Leave it on the yeast for a few more days (up to a week) to make sure it's done cleaning up after itself, but don't expect any significant additional fermentation.
Ah! Thank you. I expected that FG because this was (mostly) following the Sierra Nevada recipe that gave 68 as the mash temp.

I am yet to dry hop. Will chuck the hops in for 2-3 days and then rack into a keg.

Thank you again!
 
You're not stuck at all; you're done.

1.051 -> 1.021 is ~60% attenuation. With a 68 C/155 F mash temperature, that's in the ballpark of what I'd expect.

Gotta disagree here. 155F is high-ish, but it's only one factor. (I mash some recipes at 155F and get much higher attenuation.) In this case, OP's grain bill is fairly fermentable and US-05 is pretty attenuative. All together, BrewCipher predicts about 75% apparent attenuation, with an FG of ~1.013, which is 8 points lower than what @amr apparently got.

As an aside, Sierra Nevada does specify 60 minutes at 155F for SNPA. I'd bet a paycheck that SNPA's apparent attenuation is higher than 59%.
 
Gotta disagree here. 155F is high-ish, but it's only one factor. (I mash some recipes at 155F and get much higher attenuation.) In this case, OP's grain bill is fairly fermentable and US-05 is pretty attenuative. All together, BrewCipher predicts about 75% apparent attenuation, with an FG of ~1.013, which is 8 points lower than what @amr apparently got.

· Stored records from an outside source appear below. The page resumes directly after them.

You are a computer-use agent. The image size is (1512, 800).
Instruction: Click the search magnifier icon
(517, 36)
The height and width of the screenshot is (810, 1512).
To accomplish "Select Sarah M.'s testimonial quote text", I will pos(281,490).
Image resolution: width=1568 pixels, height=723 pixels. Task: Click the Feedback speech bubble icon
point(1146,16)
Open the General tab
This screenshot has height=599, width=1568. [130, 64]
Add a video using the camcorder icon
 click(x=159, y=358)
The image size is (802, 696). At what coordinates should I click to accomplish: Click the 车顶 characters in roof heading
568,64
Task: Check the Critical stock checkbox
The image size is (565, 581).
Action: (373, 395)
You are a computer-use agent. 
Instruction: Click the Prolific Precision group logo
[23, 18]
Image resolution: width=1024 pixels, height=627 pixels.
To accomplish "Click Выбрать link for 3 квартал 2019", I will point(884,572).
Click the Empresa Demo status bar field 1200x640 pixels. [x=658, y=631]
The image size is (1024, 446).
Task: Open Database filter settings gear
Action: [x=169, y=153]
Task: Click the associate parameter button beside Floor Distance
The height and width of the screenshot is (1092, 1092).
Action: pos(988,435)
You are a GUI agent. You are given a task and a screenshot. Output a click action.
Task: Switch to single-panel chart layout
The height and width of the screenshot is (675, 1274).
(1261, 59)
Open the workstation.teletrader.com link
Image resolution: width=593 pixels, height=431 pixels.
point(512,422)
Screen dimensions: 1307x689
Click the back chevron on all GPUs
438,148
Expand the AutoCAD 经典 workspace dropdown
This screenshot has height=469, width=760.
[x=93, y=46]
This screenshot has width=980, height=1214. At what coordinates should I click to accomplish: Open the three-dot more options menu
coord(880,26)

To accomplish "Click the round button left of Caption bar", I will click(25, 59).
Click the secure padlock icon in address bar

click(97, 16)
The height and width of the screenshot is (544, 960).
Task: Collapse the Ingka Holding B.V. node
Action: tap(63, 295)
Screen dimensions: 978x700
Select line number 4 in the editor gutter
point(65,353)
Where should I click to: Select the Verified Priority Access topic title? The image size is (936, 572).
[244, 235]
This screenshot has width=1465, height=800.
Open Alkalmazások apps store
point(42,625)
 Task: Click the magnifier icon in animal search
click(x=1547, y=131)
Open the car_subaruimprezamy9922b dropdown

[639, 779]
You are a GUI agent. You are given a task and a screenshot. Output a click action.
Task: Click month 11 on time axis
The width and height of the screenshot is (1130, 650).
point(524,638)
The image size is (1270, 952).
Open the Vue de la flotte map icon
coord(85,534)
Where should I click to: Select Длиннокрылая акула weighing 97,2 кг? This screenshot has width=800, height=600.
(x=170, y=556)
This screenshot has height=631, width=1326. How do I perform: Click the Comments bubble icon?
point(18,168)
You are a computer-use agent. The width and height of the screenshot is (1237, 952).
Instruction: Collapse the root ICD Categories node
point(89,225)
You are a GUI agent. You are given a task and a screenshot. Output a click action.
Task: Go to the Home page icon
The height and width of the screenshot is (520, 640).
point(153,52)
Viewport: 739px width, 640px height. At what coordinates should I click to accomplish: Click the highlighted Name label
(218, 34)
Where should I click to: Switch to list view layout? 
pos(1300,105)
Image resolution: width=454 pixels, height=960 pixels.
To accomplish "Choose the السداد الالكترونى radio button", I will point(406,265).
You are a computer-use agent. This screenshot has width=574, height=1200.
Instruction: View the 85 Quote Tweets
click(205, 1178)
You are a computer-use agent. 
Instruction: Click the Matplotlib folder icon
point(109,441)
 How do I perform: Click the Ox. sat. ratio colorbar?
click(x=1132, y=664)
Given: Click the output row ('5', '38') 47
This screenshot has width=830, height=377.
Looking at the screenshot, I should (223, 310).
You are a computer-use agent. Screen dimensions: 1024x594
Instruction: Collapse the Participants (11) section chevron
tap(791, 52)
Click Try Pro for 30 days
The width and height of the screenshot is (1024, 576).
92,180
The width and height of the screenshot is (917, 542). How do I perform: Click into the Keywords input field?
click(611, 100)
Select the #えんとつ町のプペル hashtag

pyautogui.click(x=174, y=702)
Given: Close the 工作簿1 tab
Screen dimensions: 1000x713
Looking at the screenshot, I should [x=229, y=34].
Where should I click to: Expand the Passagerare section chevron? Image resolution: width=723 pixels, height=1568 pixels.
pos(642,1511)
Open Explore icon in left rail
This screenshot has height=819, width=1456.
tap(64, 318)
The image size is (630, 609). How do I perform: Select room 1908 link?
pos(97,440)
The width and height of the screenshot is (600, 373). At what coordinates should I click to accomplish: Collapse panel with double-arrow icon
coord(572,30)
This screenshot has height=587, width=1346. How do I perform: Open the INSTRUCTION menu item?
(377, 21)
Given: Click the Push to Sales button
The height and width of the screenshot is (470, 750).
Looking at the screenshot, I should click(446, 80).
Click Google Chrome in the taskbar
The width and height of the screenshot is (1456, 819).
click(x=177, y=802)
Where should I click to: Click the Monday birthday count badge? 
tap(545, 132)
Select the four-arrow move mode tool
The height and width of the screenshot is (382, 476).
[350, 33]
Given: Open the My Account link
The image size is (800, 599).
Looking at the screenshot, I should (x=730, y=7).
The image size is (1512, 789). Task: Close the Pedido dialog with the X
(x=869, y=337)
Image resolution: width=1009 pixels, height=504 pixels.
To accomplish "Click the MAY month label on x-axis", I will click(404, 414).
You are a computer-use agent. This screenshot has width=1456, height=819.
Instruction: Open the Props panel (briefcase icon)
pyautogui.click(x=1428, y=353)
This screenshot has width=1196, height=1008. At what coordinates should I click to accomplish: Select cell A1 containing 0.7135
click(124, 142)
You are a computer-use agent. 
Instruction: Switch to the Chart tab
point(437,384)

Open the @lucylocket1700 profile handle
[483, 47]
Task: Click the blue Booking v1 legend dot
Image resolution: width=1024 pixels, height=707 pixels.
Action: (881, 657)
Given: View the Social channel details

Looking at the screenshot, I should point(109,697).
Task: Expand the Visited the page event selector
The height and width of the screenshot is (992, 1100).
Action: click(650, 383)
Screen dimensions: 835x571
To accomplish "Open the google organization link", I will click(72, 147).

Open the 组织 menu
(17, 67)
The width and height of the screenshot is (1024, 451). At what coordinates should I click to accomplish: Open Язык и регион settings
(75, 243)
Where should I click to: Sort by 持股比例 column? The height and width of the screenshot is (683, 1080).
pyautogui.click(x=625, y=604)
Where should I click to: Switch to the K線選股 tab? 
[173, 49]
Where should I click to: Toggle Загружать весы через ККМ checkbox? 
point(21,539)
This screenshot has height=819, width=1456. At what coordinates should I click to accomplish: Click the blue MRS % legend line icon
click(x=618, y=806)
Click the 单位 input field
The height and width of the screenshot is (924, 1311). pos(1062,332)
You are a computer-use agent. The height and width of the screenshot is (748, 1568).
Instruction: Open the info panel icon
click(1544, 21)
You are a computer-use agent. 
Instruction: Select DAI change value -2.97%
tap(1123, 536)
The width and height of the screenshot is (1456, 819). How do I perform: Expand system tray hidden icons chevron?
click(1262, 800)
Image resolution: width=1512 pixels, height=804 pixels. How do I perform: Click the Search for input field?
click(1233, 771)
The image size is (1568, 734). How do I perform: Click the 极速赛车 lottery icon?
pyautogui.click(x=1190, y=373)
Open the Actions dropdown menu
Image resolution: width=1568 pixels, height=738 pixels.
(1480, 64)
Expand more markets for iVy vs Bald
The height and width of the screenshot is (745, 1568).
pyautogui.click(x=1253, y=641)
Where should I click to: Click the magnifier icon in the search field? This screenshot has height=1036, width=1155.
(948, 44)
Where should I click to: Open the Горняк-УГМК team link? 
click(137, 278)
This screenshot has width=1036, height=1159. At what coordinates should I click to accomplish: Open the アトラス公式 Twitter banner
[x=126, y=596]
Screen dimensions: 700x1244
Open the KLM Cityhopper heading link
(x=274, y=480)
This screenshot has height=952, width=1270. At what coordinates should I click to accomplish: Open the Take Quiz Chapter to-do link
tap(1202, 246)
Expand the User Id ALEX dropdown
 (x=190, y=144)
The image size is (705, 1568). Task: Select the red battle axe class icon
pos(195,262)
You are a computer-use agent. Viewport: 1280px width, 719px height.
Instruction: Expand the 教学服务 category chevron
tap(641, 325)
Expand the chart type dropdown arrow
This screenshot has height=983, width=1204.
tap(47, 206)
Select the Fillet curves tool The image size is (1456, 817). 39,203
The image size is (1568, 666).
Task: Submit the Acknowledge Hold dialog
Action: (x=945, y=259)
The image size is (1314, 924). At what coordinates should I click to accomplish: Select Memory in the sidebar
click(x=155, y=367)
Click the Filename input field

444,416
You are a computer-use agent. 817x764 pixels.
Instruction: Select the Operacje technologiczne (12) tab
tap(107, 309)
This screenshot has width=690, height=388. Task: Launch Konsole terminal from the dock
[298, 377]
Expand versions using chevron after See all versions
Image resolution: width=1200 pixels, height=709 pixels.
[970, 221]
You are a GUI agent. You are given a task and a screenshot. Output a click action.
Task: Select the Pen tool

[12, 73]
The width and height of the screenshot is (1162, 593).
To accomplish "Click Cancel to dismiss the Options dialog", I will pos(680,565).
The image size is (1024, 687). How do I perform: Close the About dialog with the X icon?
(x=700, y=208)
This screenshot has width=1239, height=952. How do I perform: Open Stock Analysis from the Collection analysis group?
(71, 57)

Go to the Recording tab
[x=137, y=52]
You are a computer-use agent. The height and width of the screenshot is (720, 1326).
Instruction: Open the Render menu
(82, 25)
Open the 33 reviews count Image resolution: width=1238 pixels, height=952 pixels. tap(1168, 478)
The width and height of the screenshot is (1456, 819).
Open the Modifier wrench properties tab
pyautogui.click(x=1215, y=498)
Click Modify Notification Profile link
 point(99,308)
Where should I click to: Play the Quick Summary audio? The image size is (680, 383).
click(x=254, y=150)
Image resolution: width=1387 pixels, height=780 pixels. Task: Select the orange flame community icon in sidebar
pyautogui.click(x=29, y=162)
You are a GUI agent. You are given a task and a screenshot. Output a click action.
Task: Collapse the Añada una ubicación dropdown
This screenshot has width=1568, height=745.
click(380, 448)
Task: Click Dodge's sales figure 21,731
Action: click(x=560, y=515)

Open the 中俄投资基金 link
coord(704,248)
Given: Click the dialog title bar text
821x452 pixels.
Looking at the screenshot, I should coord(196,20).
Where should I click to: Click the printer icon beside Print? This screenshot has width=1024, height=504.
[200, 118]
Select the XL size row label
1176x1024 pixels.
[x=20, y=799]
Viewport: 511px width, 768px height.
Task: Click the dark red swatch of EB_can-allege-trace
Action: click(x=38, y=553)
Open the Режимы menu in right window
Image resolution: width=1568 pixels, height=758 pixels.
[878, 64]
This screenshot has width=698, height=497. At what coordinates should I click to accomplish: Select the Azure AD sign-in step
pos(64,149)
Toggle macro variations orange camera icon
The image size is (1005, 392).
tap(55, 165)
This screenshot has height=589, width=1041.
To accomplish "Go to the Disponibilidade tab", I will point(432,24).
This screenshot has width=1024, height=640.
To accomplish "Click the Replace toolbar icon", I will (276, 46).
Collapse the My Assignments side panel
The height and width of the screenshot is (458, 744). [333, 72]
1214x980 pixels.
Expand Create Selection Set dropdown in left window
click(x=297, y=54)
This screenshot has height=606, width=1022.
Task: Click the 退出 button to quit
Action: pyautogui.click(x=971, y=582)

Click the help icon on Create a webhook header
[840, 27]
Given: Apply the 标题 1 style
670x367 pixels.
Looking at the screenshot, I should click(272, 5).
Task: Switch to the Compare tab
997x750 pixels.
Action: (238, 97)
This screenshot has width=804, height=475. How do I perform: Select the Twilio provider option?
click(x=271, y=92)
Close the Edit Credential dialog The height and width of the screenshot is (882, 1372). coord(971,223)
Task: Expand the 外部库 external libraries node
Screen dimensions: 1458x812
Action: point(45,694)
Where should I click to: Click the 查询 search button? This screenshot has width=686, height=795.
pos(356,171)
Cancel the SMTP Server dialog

As an aside, Sierra Nevada does specify 60 minutes at 155F for SNPA. I'd bet a paycheck that SNPA's apparent attenuation is higher than 59%.
Temperature could be off by a few degrees, gravity could be off by a few points ... overall, though, I'd say I've had more than a few beers that looked like they were coming in at ~60% attenuation for one reason or another, and they are almost always just fine. If it tastes good, and if you know (because you're on the Pill) that the gravity is steady over many days, then you probably don't need to worry about it.
 
Temperature could be off by a few degrees, gravity could be off by a few points ... overall, though, I'd say I've had more than a few beers that looked like they were coming in at ~60% attenuation for one reason or another, and they are almost always just fine. If it tastes good, and if you know (because you're on the Pill) that the gravity is steady over many days, then you probably don't need to worry about it.
Noted. Thank you. It is just that I seem to be consistently missing my FG over the past 2-3 brews (beer tasted fine though) and hence was wondering if there is something systemic that I needed to look into.
 
Noted. Thank you. It is just that I seem to be consistently missing my FG over the past 2-3 brews (beer tasted fine though) and hence was wondering if there is something systemic that I needed to look into.

It would be a good idea to verify the calibration of all of your temperature and gravity measuring devices.